— Start Document extract —

This may look a bit odd at first, but it works quite nicely. Its basic
idea is to hijack the tokenizer built into the standard iostream
classes, and put it to our purposes. The main thing necessary to do
that is to create a facet that classifies our delimiters as "space" and
everything else as not-"space". Once we have a stream using our facet,
we can simply read tokens from the stream and use them as we please.

Here's the code:

#include <iostream>
#include <deque>
#include <sstream>
#include <iterator>

#include "facet"

template <class T>
class delims : public ctype_table<T>
{
public:
delims(size_t refs = 0)
: ctype_table<T>(ctype_table<T>::empty)
{
for (int i=0; i<table_size; i++)
if((isspace(i) || ispunct(i)) && !(i == '_' || i == '#'))
table()[widen(i)] = mask(space);
}
};

int main() {
std::string buf;
std::locale d(std::locale::classic(), new delims<char>);

while ( std::getline(std::cin, buf)) {
// deque to hold tokens.
std::deque<std::string> tok;

// create istringstream from the input string and have it use our facet.
std::istringstream is(buf);
is.imbue(d);

std::istream_iterator<std::string> in(is), end;

// copy tokens from our stream into a deque
std::copy(in, end,
std::back_inserter<std::deque<std::string> >(tok));

// show tokens, one per line.

— End Document extract —

Stated goal |
Reproduce the stream tokenizer excerpt above word for word, from its first sentence through the final code comment.

— Start Data provided —

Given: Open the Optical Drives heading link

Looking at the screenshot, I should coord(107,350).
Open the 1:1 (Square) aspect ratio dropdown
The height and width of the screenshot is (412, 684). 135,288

— End Data provided —

Response to this exercise |
This may look a bit odd at first, but it works quite nicely. Its basic
idea is to hijack the tokenizer built into the standard iostream
classes, and put it to our purposes. The main thing necessary to do
that is to create a facet that classifies our delimiters as "space" and
everything else as not-"space". Once we have a stream using our facet,
we can simply read tokens from the stream and use them as we please.

Here's the code:

#include <iostream>
#include <deque>
#include <sstream>
#include <iterator>

#include "facet"

template <class T>
class delims : public ctype_table<T>
{
public:
delims(size_t refs = 0)
: ctype_table<T>(ctype_table<T>::empty)
{
for (int i=0; i<table_size; i++)
if((isspace(i) || ispunct(i)) && !(i == '_' || i == '#'))
table()[widen(i)] = mask(space);
}
};

int main() {
std::string buf;
std::locale d(std::locale::classic(), new delims<char>);

while ( std::getline(std::cin, buf)) {
// deque to hold tokens.
std::deque<std::string> tok;

// create istringstream from the input string and have it use our facet.
std::istringstream is(buf);
is.imbue(d);

std::istream_iterator<std::string> in(is), end;

// copy tokens from our stream into a deque
std::copy(in, end,
std::back_inserter<std::deque<std::string> >(tok));

// show tokens, one per line.